Saved data entries
>>>>>
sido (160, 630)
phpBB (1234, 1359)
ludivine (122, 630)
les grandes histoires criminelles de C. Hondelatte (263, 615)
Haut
<<<<<
* Exercise: All of the entries above should be output exactly as they are.

* Your response:
sido (160, 630)
phpBB (1234, 1359)
ludivine (122, 630)
les grandes histoires criminelles de C. Hondelatte (263, 615)
Haut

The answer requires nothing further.